Wenige Stunden nachdem die Mail von Kohlpharma bei Altmaier eintraf, wurde der Abteilungsleiter Gesundheitswirtschaft um eine Einschätzung („EILT sehr“) zu dem Vorschlag gebeten. „Für eine kurzzeitige Rückmeldung noch heute wäre ich sehr dankbar, gerne per Mail, damit wir BM [Bundesminister Altmaier, d. Red.] dies noch ergänzend zur Vorlage mitgeben können.“ In seiner Antwort hielt der Abteilungsleiter den Vorschlag von Kohlpharma für „nicht tragfähig“: „Er geht weiter hinter den Gesetzentwurf des BMG zurück und hinter die Position der Bundesländer.“

Doch nur sechs Tage später findet sich in einer E-Mail des BMG ans BMWi die Feststellung: „Wie bereits angekündigt, haben sich BM Altmaier und BM Spahn nach hiesiger Kenntnis zur Importregelung verständigt.“ Es folgten genau die Konditionen aus dem Apotheken-Rahmenvertrag, die Kohlpharma am 11. Januar an Peter Altmaier vorgeschlagen hatte. In einer Vorlage für Altmaier am 21. Januar heißt es: „Dieser Vorschlag entspricht inhaltlich dem Vorschlag, den Sie mit BM Spahn ausgehandelt haben.“ Damit bestünden „seitens des BMWI keine Hindernisse mehr für einen Beschluss durch das Kabinett“. Die Abschaffung der Importförderklausel war damit vom Tisch.

Mehrere Bundestagsabgeordnete berichten gegenüber WDR, NDR und SZ, dass sich vor allem ihre saarländischen Kollegen in den vergangenen Monaten massiv für den Erhalt der Importregel eingesetzt hätten. Warum auch Spahn nachgegeben und die Importklausel doch nicht abgeschafft hat, beantwortet das BMG auf Anfrage der Journalisten nicht. Ein Sprecher teilt dazu lediglich mit: „Kein Gesetzentwurf, der in den Bundestag eingebracht wird, wird ohne Änderungen vom Parlament beschlossen.“

Die Frage, ob Altmaier sich bei Spahn für das von Kohlpharma vorgeschlagene Preismodell eingesetzt hat, beantwortet das BMWi nicht.

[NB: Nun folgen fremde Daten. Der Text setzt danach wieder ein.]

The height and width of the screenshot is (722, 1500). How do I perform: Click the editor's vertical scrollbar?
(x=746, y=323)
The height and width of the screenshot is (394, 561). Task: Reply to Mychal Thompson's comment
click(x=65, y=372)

Altmaiers Sprecherin teilt nur knapp mit: „Zu etwaigen internen bilateralen Gesprächen nehmen wir wie üblich keine Stellung.“

Baden-Württembergs AOK-Chef Christopher Hermann wunderte sich über den Sinneswandel innerhalb der Bundesregierung. All die mit der Importquote verbundenen Probleme bleiben nun bestehen, sagt Hermann auf Anfrage. „Profiteure der Importförderung sind heute ausschließlich die Importunternehmen, deren Absatz per Gesetz garantiert wird.“ Seine AOK werde dagegen „weiterhin für die Abschaffung der Importquote eintreten“.

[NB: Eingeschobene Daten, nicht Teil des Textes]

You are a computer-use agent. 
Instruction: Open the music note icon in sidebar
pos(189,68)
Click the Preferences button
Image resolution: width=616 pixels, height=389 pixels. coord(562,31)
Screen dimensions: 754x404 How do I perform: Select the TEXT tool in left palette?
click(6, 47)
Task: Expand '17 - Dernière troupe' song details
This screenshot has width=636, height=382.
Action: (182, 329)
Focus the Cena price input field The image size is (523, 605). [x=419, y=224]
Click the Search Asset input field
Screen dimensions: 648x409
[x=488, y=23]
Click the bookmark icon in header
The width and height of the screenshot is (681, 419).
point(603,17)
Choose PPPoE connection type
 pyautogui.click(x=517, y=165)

Kohlpharma selbst kann mit der neuen Regelung dagegen zufrieden sein, auch wenn „die jetzige Regelung für die Importeure eine deutliche Verschlechterung ist“, wie das Unternehmen offiziell mitteilt. Tatsächlich rechnet Geschäftsführer Jörg Geller aber auch damit, dass die neuen Regeln „wohl zu einer Umsatzausweitung führen“, weil sie so komplex seien, dass die Apotheker sie „wahrscheinlich übererfüllen“ werden.